Dion released from Mexican hospital

Former federal Liberal leader Stéphane Dion has been released from a Mexican hospital after a severe case of food poisoning, his office says.
Former Liberal leader Stéphane Dion, seen at the Liberal leadership convention in Vancouver in May 2009, has been released from a Mexican hospital. ((Adrian Wyld/Canadian Press))

Former federal Liberal leader Stéphane Dion has been released from a Mexican hospital after a severe case of food poisoning, his office says.

Dion was scheduled to speak about climate change negotiations at a conference in the Mexico City area on Monday when he started feeling ill, his staffer Nicole Ng Yuen said.

He is scheduled to return to Canada later Wednesday, she added.

Food poisoning

Undercooked meat and poultry, unpasteurized milk and lightly cooked eggs are some of the ways people can get food poisoning. If certain bacteria, viruses or parasites are present, they can cause stomach cramps, nausea, vomiting, diarrhea and a fever.  

While most people recover from the illness, some suffer from lasting health effects, including kidney problems. At its most serious, foodborne illness can cause death. At-risk groups include young children, the elderly, pregnant women and those with weakened immune systems.   Health Canada 

"He's been released and is feeling much better," Ng Yuen said.

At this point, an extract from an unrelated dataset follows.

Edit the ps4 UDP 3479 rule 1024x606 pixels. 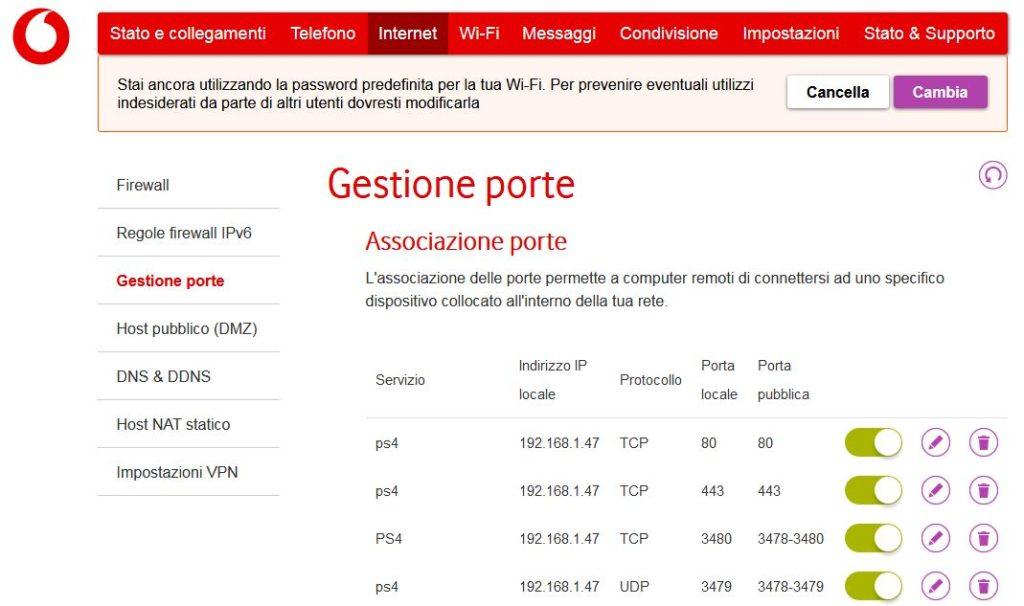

A member of Parliament since 1996, Dion was replaced by Michael Ignatieff as Liberal leader in December 2008 after a dismal election showing for the Liberals, followed by Dion's failed attempt at replacing Prime Minister Stephen Harper's minority Conservative government with a Liberal-NDP coalition, with the signed support of the Bloc Québécois.

During his tenure as environment minister in Paul Martin's government, Dion was widely credited for his steering of the 2005 UN conference on climate change in Montreal.

At the summit, delegates agreed to extend the life of the Kyoto Protocol beyond its 2012 expiration date and negotiate deeper cuts in greenhouse-gas emissions.

This week's conference in Mexico was a lead-up to the UN climate change summit in Cancun next month.